A fish decoy is an object in the shape of a fish or some other animal that is used as a decoy to attract fish. It is often used during ice fishing. Unlike a fishing lure, a fish decoy doesn't have a hook.  

Fish were a common type of American folk art during the Depression era.

In fishing 
Fish decoys can be used to attract predator fish but also sturgeons.

Fish decoys are primarily used when ice fishing with spears, although fish decoys have been employed during "normal" (non-ice) fishing to attract fish to where a fisherman may have placed several baited lines.  Most common forms of fish decoys are weighted and attached to a line.  The line is often attached to the roof of the shanty, some other stationary object, or a jigging stick.  The fisherman will then "swim" or "dangle" the decoy to attract a fish in close enough to spear.

Another form of decoy that is sometimes used is called a "floater".  This type of fish decoy is not weighted, but is attached to a weight that holds the decoy at the desired depth.

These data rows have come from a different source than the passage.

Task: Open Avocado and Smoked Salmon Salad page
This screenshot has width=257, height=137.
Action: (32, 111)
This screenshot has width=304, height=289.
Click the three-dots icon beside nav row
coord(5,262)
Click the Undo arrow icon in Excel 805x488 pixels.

There are other fish decoys which have one or more hooks attached.  In Minnesota, and some other states, these decoys are illegal and are referred to as "cheaters".  In Michigan, a hooked decoy is legal and is simply counted as one of the number of lines that each angler is allowed to employ.  These decoys are used since some species of fish, such as pike, are very aggressive and will attack the decoy.  The application of hooks provides an additional method to ensure the catch.

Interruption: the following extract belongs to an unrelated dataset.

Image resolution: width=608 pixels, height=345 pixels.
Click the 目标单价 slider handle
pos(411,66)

Fish decoy carving dates back to the time of Native Americans who would often carve decoys out of wood,  bone, or antlers.  They would lie out on the ice and use the decoys to attract a fish.  Modern ice fishermen will often use an ice shanty, which is sometimes also called a darkhouse or fish house, to protect themselves from the elements while fishing.

Folk art 
In modern times, fish decoys have been carved and collected for their artistry.  Fish decoys are now considered a form of folk art and have garnered a growing following in recent decades.  Many decoy carvers have also carved items to be used in decorating—such as plaques, vases, paddles, and carvings of other animals.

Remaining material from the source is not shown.